«Тук-тук»! Дятел проворно взбирается по сосне. Если он один и наскоро, мимоходом, постукивая, заглядывает за кору—ничего, беды нет. Но в случае появления стаи дятлов, их постукивание—похоронный гимн, отходная лесу, вид которого сами-то они, красноголовые, пестрые, так оживляют; раз дятлы стучат усердно, значит, лес уже погиб, он съеден шелкопрядом, прядущим совсем не шелк, или монашкой, не имеющей понятия ни о каком монастыре.
Поползень, как мышь, бежит по гладкому стволу сосны вниз головой.
Трясогузка обожает стук и гром водяной мельницы. Муки эта пташка не ест, но там, где в брызгах и шуме воды крутится жернов, непременно бегает, смешно тряся хвостиком, черноголовая, тонкоклювая птичка. Пеночки, лазоревки, славки, чечетки, мухоловки, малиновки, завирушки, варакушки… Да где же их хотя бы приблизительно перечислить.

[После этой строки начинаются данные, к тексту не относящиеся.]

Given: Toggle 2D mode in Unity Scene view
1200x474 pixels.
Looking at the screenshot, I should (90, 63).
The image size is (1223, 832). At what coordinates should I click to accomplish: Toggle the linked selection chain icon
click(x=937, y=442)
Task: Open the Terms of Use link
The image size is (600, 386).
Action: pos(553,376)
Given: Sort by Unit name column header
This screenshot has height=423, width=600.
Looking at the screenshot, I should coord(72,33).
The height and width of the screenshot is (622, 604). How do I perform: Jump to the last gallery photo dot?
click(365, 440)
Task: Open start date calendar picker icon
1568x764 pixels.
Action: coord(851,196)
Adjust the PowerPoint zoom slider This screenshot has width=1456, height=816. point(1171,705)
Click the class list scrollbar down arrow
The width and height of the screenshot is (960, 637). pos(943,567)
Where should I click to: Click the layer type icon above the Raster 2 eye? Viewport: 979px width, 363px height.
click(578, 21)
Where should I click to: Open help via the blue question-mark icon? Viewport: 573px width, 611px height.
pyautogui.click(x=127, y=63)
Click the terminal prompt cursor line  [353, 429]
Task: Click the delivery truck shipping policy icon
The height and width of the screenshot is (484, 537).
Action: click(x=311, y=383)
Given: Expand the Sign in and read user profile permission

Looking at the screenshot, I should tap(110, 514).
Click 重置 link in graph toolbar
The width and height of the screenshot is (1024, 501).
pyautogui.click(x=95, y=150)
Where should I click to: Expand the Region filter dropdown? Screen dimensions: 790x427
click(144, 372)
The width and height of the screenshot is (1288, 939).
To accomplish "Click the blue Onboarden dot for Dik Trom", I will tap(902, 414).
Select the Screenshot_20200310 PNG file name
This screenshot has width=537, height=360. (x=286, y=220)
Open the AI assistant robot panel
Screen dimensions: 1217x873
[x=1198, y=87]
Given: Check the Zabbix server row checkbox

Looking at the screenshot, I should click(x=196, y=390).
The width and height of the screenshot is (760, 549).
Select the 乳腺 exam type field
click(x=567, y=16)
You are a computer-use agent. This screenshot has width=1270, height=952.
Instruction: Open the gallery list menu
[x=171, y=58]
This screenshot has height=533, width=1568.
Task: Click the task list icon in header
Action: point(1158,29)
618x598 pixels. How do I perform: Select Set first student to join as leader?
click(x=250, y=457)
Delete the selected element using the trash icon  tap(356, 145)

Их очень много, у каждой есть своя маленькая тайна, прелестная и трогательная, как скромный лесной цветок, чуть-чуть благоухающий в траве.
И это—грозная армия, эти почти бесчисленные крылатые певцы. Для полчищ гнусных обжор, ползущих, закапывающихся в земле, таящихся под корой, прицепляющихся в трещинах деревьев, для всех жужжащих ненасытными роями, точащих древесину, грызущих плоды, выпивающих сок цветов, для гусениц, жуков, мух, — для всех паразитов зеленого мира птичья мелочь несравненно более могущественный враг, чем даже человек со всеми ядами его лабораторий.
В П Л Е Н У И Н А В О Л Е
НА ГОЛУБЯТНЕ
Васька Шумов высунулся из бокового оконца голубятни, махнул рукой и тихонько крикнул:
— Тсс… Тсс… Эй, мальчик, лезь сюда скорей!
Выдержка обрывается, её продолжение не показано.